雪国の場合、旗竿地では自分で路地部分の除雪をしないと、公道に出られないという事態が起きます。

北海道では多くの地域で、まとまった量の雪が降ります。太平洋側などで雪の少ない地方もありますが、それでもたまにドーンと降ることも。夜中に雪がたくさん降ると、朝起きてびっくり!ということになります。寝坊して雪かきが間に合わなければ、遅刻確実…。

敷地に高低があって、道路までの長いアプローチが傾斜しているとさらに大変です。ツルツルに凍った場合、家への出入りにすごく苦労します。

理由その2 駐車が不便

北海道は札幌など都市部をのぞき、公共交通機関があまり便利ではないので、自家用車に頼らざるを得ません。一人に一台、という感じの車社会で、地方では複数の車を持つ家庭がほとんど。

旗竿地の場合、細い路地部分に車を停める縦列駐車になりがちです。車の出し入れが不便だと、住み心地に大きく影響します。

玄関へのアクセスも、縦列で停めた車の横を通って…となります。

自転車で通ったり、来客が通ったり、何かの拍子で通りすがりに車にキズをつけてしまうこともあるかもしれません。

しかも雪が積もれば、スペースはさらに狭まります。通り抜けもしにくくなり、除雪用具も扱いにくそう…。雪を運ぶ「ママさんダンプ」などは結構幅がありますからね。

雪かき用品

理由その3 大型車が入りにくい

自家用車だけでなく、大型車が玄関先まで入れるかどうかも問題です。

大型車の出入りは、引っ越しだけでなく、大型家電の搬入や取り付け工事、将来的にはリフォーム工事の車が入れるかにも影響します。車が近くまで入れないと、余計な費用がかかることもあり得ます。
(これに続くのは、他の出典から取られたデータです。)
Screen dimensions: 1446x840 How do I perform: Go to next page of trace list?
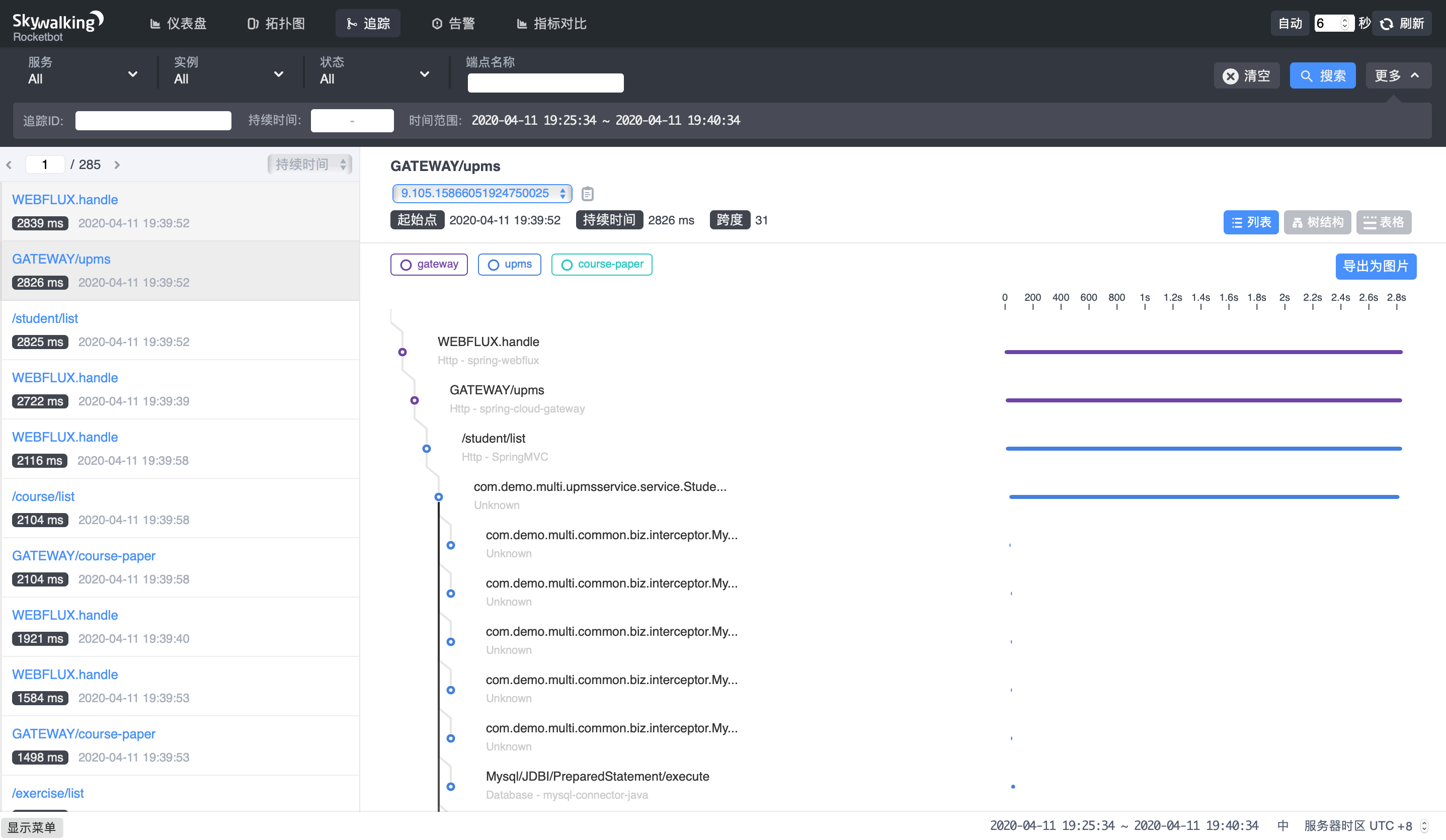tap(117, 165)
(これは雪国に限ったことではありませんが、土地や道路が広い北海道の場合は、玄関先まで車が近づけるのが当たり前…みたいな感じもあるので、念のため。)

風水でも旗竿地は凶とされる

道路へのアプローチは、安全や暮らしやすさを考えるうえで非常に重要です。

風水でも旗竿地は凶と言われていますが、本来はこうした日常的な不便さを避けるための昔からの知恵だったのではないでしょうか。

注意の旗

路地部分が広めなら不便さは軽減されるかもしれませんが、積雪地域の場合、除雪の大変さはどうしてもついてまわります。雪の少ない本州とは違う状況も、想定しておいたほうがいいですね。